### Extracted material

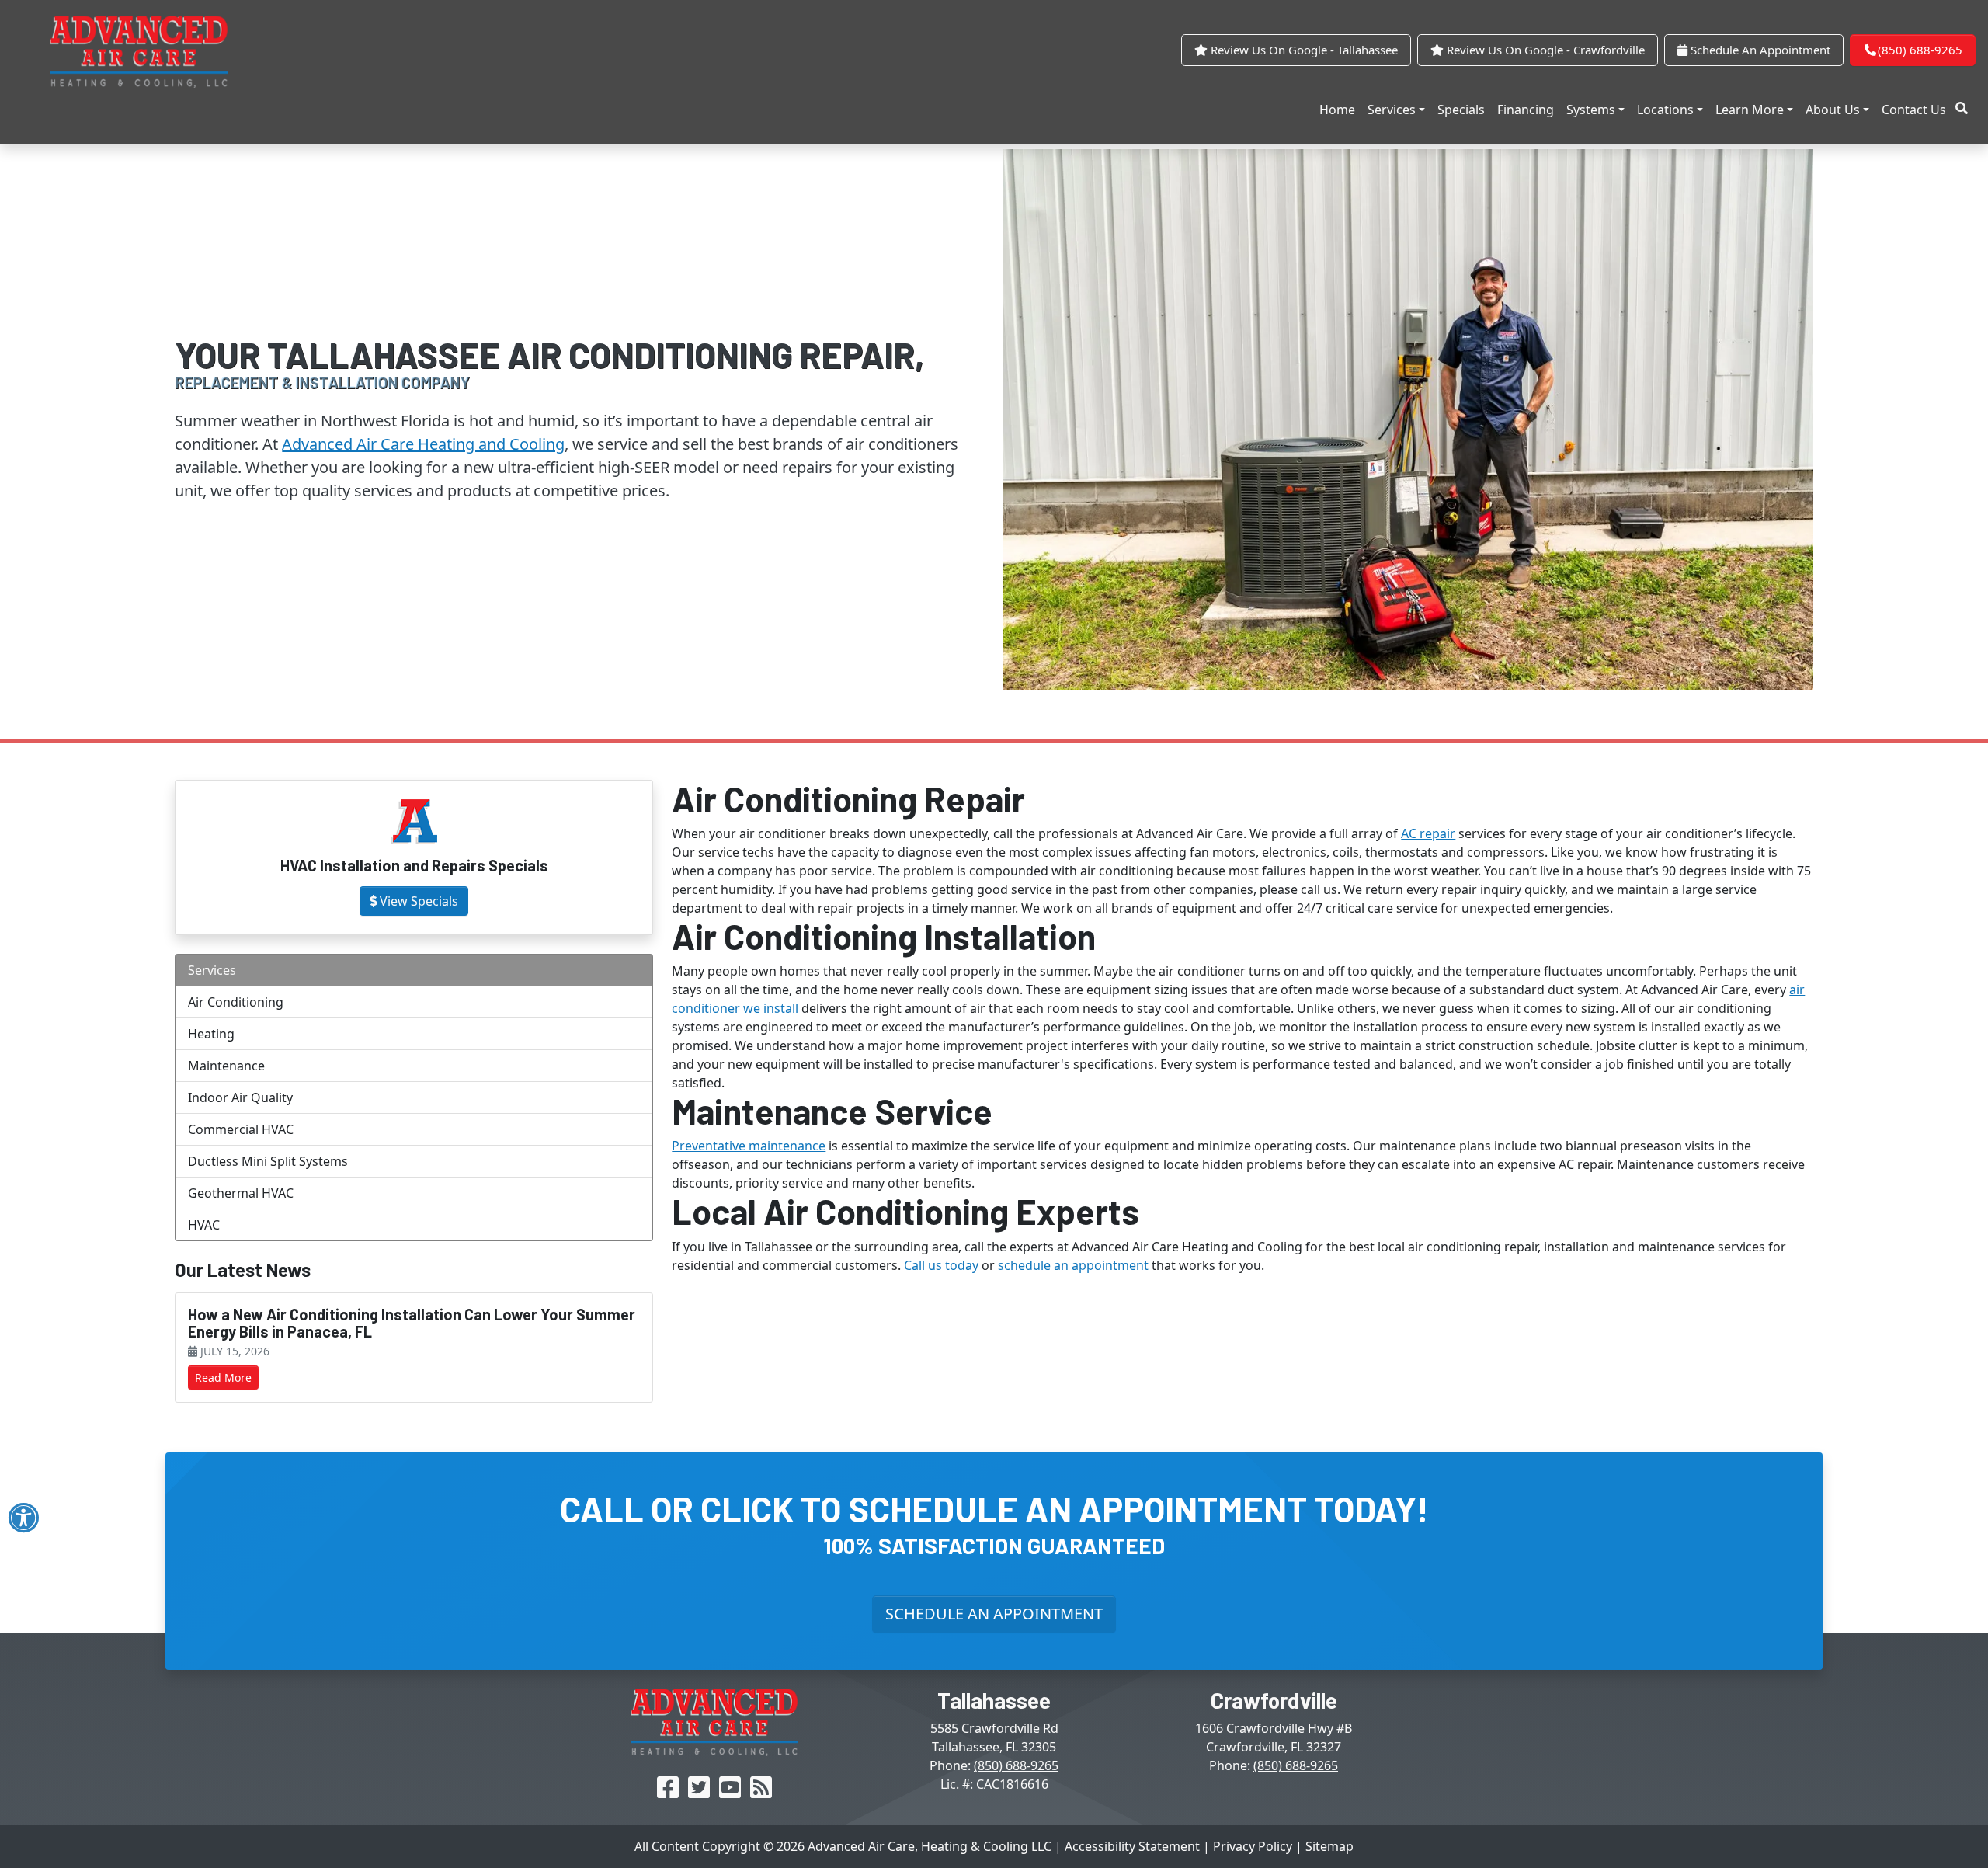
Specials (1461, 109)
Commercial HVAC (241, 1129)
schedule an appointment (1073, 1265)
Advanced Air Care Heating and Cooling (423, 443)
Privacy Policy (1252, 1846)
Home (1337, 109)
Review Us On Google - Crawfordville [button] (1544, 49)
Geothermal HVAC (241, 1193)
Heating (211, 1033)
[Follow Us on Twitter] (699, 1791)
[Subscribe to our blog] (761, 1791)
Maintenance (226, 1065)
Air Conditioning (235, 1002)
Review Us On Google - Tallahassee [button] (1303, 49)
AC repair (1428, 833)
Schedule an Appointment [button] (994, 1613)
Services (1392, 109)
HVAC (204, 1224)
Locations (1665, 109)
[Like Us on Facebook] (668, 1791)
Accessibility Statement (1132, 1846)
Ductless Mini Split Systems (268, 1161)
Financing (1525, 109)
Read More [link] (223, 1377)
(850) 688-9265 (1920, 49)
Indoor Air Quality (240, 1097)
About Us (1833, 109)
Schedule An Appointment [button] (1758, 49)
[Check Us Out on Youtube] (730, 1791)
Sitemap (1329, 1846)
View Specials (419, 901)
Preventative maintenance (748, 1145)
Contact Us (1914, 109)
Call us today (941, 1265)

### Exercise goal
The lines to copy are those in the listing that contain the word "Heating".

### Answer to this problem
Advanced Air Care Heating and Cooling (423, 443)
Heating (211, 1033)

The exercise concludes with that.